**PROMPT**
Look for the line containing "Task: Click the orange" in the listing below. Retype that line and every subsequent line through the last one, and only those.

**EXTRACTED RECORDS**
------------------------------------------------------------

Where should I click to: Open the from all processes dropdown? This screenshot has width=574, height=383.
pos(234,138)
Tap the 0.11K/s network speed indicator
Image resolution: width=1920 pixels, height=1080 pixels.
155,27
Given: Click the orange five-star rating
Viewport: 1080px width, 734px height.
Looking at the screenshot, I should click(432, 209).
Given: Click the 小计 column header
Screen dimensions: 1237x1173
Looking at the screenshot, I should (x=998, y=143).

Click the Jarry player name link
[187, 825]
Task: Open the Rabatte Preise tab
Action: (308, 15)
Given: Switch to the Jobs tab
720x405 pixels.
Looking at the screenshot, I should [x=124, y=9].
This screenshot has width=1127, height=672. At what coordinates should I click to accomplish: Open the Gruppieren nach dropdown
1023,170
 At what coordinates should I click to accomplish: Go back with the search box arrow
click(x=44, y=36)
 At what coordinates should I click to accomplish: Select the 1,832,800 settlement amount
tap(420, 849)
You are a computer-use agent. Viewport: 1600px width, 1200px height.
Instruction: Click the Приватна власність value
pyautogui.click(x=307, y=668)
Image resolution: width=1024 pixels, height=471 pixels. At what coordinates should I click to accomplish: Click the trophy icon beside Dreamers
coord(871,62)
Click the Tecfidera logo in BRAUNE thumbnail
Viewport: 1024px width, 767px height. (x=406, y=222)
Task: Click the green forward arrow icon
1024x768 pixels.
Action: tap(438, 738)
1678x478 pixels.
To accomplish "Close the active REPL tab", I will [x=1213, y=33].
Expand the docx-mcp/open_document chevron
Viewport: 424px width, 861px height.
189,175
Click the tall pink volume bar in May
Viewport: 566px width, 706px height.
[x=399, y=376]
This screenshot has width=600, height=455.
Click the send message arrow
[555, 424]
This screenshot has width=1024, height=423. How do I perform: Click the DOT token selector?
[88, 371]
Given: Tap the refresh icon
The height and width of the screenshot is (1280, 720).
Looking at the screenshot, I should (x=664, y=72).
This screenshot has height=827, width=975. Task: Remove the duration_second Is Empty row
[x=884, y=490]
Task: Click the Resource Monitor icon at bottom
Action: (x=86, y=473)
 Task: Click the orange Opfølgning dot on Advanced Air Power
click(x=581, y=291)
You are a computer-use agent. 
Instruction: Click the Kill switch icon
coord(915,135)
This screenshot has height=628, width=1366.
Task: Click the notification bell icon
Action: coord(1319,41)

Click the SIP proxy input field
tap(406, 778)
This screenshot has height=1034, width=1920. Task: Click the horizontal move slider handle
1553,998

------------------------------------------------------------

**ANSWER**
 Task: Click the orange Opfølgning dot on Advanced Air Power
click(x=581, y=291)
You are a computer-use agent. 
Instruction: Click the Kill switch icon
coord(915,135)
This screenshot has height=628, width=1366.
Task: Click the notification bell icon
Action: coord(1319,41)

Click the SIP proxy input field
tap(406, 778)
This screenshot has height=1034, width=1920. Task: Click the horizontal move slider handle
1553,998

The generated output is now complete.